The only real ‘facility’ for hikers apparent on the trail were a series of little wooden huts, a cross between a bus stop and something you might find in the Black Forest, in which to seek a very limited form of shelter from the elements.
On returning to the car park you will, however, find tea rooms, a souvenir shop, public toilets and an exhibition centre. The toilets, I am happy to report, were spotlessly clean with soap in the dispensers and a functioning hand dryer. Bliss. The shop sold all the usual blarney you will find in any such Irish souvenir shop, along with ice lollies, crisps, drinks and sweeties. The tea room had, well, tea and I suspect sandwiches. The vast majority of visitors seemed to have their own picnics and be making ample use of the picnic tables outside. We ducked in only for a bottle of water and a Twister icecream, so I can’t comment on other delicacies that may have been on offer in the tea room or their prices.

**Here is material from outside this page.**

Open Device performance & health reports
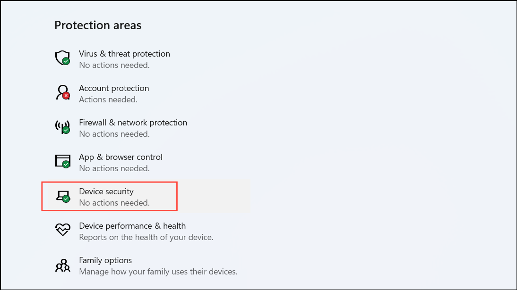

Most disappointing, however, was the dim and dingy exhibition which is supposed to tell you about Glenariff. The small room smelt damp and musty, it was poorly lit, the exhibitions were universally uninspiring and dull and it lacked both the historical and natural history detail that would have made it interesting for adults and the colourful appeal that would have made it a hit with the kids. I was quite looking forward to reading some history about the area, the family that used to own the land and the work the railway company did to develop it a century ago but all in all, I probably wouldn’t bother with this, although it is included in your admission price.
There is a book you can get your hands on by Robert Sharpe called A Glimpse at Glenariffe, so for anyone particularly interested in the local history this is probably a better bet.
So, in summary, as a tourist destination here is how W[r]ite Noise feels Glenariff ranks:
- Ease of Access: 3.5/5 – difficult enough to find and once you’re there there the trails aren’t always well marked. But plenty of car parking and the waterfall walkway greatly improves access
- Scenery: 5/5 – mystical, breathtaking, beautiful, unforgettable
- Entertainment: 3/5 – if the scenery isn’t enough to keep you entertained, then the exhibition and the slightly faded tea rooms certainly won’t be. But bring a frisbee or a football, there’s plenty of relatively flat grassy land around the car park for a kick around, or start off with a fancy lunch in Laragh Lodge before you become muddy and bedraggled.
- Value: 4/5 – £4.20 per car isn’t too bad at all, but they could do with updating the visitor’s centre.